Derrière se constat, se cache une réalité dramatique. La négation de l’Holocauste refait surface en Europe, aux États-Unis et ailleurs. Selon l’Anti-Defamation League, la communauté juive américaine a connu le plus haut niveau d’incidents antisémites en 2019 depuis le début du suivi de ces incidents en 1979.

Les antisémitismes se croisent et s’alimentent. À l’heure où Internet permet une diffusion inédite des thèses haineuses, la coexistence des antisémitismes crée un contexte particulièrement anxiogène. Cette désinhibition s’est aussi exprimée lors du mouvement des « gilets jaunes ». Gestes nazis, tags sur des devantures de magasins, banderoles antisémites. De nombreux élus de la majorité et des journalistes ont été insultés sur ce même registre. La dégradation du climat social a fait craindre à certains observateurs une convergence des antisémitismes.

« Mal nommer les choses, c’est ajouter au malheur du monde », disait si justement Albert Camus. Le terrorisme islamiste, qui se déploie depuis plusieurs décennies dans le monde entier, a été rendu possible par un déni global de la réalité, par la lâcheté d’un certain nombre de dirigeants soucieux de ne pas froisser leur électorat ou d’être rendus coupable d’ « islamophobie », concept créé et utilisé par ceux-là même qui rejettent toute critique de l’Islam et remettent en question nos valeurs républicaines.

Sans parler de ceux qui instrumentalisent pour ne pas dire souiller la mémoire des victimes de l’Holocauste à des desseins plus politiques. Ainsi, la semaine dernière, Recep Erdogan estimait que la communauté internationale doit passer à l’action pour éviter que les tragédies comme l’Holocauste et les génocides en Bosnie, au Rwanda et au Cambodge ne se répètent. « Il faut dire stop à l’islamophobie et la xénophobie, qui augmentent surtout sur les plateformes digitales et avec l’effet des organes de presse et de diffusion » a-t-il souligné sans vergogne.

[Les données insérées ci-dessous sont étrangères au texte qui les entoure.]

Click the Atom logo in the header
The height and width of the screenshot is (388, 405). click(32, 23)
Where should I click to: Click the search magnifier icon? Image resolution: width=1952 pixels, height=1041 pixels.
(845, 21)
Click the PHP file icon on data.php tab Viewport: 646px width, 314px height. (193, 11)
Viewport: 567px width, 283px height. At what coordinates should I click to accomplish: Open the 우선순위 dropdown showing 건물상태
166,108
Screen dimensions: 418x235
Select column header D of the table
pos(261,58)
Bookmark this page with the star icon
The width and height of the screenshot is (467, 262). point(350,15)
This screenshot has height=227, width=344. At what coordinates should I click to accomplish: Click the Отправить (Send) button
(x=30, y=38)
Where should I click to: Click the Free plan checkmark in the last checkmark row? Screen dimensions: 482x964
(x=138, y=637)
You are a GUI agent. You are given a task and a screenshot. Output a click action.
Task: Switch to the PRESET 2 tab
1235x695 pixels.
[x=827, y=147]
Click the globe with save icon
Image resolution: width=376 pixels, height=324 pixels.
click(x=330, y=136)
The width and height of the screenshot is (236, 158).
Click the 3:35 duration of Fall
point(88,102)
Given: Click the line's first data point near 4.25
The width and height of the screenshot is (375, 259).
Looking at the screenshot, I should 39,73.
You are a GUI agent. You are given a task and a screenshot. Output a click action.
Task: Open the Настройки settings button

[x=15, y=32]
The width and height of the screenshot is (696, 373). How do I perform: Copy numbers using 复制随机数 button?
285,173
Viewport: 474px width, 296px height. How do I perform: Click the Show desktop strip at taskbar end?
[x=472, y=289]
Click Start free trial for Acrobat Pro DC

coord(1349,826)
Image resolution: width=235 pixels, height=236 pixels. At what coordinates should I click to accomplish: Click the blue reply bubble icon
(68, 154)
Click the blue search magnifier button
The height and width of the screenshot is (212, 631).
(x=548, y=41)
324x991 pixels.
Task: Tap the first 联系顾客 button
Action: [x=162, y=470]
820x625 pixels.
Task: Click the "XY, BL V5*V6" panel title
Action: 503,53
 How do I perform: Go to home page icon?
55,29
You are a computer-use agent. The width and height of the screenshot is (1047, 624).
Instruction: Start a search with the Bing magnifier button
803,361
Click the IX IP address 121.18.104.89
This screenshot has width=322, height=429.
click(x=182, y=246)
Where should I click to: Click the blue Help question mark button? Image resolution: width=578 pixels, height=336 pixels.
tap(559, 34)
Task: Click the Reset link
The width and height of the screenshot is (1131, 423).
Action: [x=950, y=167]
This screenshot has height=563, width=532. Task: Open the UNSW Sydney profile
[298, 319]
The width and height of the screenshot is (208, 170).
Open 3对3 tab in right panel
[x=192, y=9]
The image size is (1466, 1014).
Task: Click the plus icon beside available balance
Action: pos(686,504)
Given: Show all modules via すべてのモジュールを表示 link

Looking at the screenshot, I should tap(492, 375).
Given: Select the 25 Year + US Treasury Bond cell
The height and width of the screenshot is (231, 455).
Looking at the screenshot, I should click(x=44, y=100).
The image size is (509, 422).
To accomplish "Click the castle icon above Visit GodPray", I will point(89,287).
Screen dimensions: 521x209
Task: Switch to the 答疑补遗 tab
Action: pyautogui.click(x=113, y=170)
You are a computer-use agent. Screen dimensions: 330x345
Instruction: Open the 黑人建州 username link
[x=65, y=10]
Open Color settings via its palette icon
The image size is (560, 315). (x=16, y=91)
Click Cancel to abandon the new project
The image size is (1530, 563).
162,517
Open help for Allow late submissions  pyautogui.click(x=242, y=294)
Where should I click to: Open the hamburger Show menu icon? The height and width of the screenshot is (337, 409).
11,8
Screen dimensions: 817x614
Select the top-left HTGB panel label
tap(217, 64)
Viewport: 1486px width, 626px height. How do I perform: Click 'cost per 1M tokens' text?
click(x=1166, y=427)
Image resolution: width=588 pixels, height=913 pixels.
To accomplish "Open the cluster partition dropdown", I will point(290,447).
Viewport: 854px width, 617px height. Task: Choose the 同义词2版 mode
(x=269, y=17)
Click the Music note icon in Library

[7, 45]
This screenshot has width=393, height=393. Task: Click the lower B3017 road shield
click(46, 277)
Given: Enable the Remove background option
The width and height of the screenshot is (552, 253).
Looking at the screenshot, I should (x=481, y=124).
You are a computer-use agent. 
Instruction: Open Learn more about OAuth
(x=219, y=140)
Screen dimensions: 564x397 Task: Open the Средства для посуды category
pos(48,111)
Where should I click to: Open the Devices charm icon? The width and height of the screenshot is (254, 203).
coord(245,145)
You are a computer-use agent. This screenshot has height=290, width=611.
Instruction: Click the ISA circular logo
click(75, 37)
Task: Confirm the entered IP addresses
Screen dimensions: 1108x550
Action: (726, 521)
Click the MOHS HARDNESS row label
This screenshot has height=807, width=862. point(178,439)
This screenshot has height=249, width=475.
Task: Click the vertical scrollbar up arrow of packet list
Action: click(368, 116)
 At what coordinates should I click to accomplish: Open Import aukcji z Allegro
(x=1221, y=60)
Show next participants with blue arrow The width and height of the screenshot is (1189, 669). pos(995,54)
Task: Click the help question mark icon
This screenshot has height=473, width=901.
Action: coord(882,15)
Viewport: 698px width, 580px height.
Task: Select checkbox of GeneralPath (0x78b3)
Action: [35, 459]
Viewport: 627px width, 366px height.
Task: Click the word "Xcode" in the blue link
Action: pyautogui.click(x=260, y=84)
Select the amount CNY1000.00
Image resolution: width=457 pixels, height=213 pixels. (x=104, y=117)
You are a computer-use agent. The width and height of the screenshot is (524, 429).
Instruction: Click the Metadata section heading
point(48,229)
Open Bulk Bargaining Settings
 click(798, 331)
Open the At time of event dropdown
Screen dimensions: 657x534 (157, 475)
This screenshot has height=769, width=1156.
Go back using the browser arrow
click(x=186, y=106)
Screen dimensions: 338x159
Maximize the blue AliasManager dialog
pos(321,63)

Par conséquent il est primordial que tous les acteurs qui font perdurer la mémoire de l’Holocauste et la lutte contre l’antisémitisme continuent coûte que coûte leur mission car le pire serait de s’habituer à ce fléau millénaire et de céder à des pressions mortifères. Nous savons de l’histoire que tout commence par des mots et finit par des actes. C’est donc la société dans son ensemble qui doit se mobilier pour défendre ses valeurs. Et c’est aussi à ce combat qu’ELNET participe chaque jour.